▶ Short task:
Summarize the birthday thread below in two sentences.

# We almost missed Maxiogee's!



## panjandrum

Following exhaustive investigation I can confirm that today, 27 November, Tony Maxiogee files away yet another batch of strange off-colour socks and strange off-colour cards headed "Another year older, Eh!!"

Yes indeed, on this day XX years ago, the young Maxiogee, or perhaps a mere Miniogee at the time, first saw the light of day.

A very genuine set of *Happy Birthday Wishes*, young man, and many happy returns and all.  Have great one, and go easy on the Ballygowan - you know you'll suffer for it later.

Cheers Tony!!


----------



## badgrammar

Well, that ain't right !!!

Happy birthday to one of the most formidable foreros around!!!


----------



## ElaineG

And here I thought you were inquiring about the birthdays' list out of the altruistic concern that you would miss the opportunity to send a homebaked Irish soda bread and accompanying singing telegram to some other birthday-celebrating forero! .

Happy happy birthday birthday.  I hope your day is spent with those you love, doing the things you love...


----------



## Paulfromitaly

*Breith lá Sona Duit, Tony!  *


----------



## maxiogee

Go raibh mile maith agaibh go léir.

▶ Listed records:
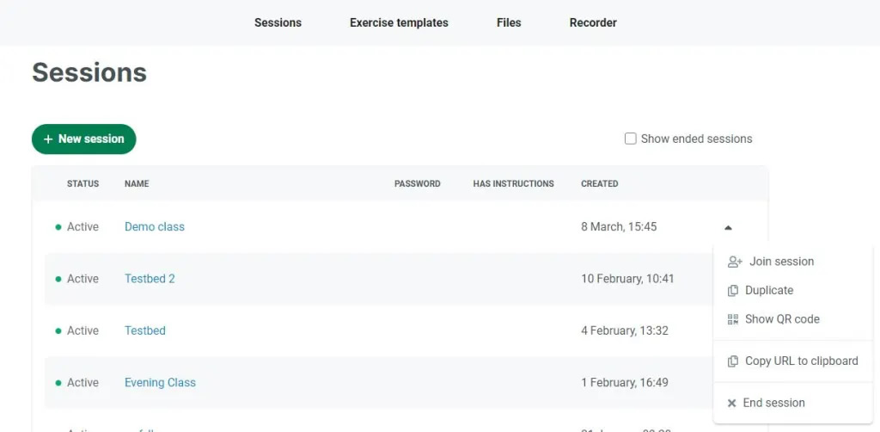
Task: Collapse the Demo class actions dropdown arrow
Action: (x=728, y=228)
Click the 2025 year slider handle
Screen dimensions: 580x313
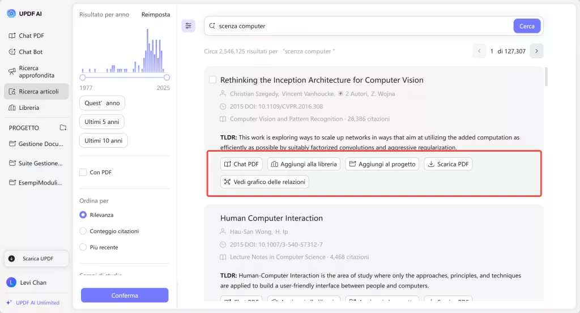167,77
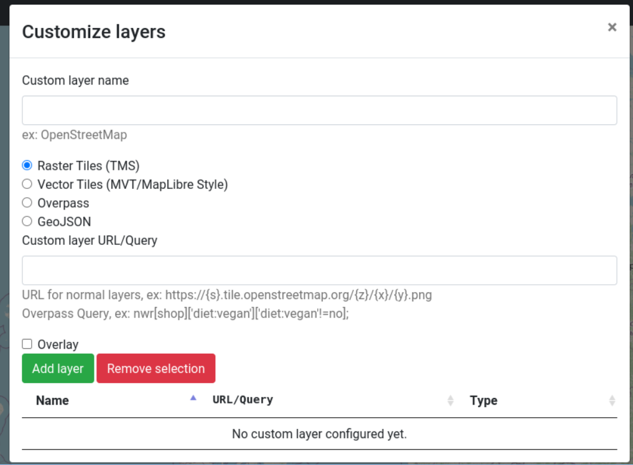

▶ Correct response:
A forum member named panjandrum announces that 27 November is Tony Maxiogee's birthday, sends him birthday wishes, and advises him to go easy on the Ballygowan. Other members add their own greetings, and maxiogee posts a short reply at the end.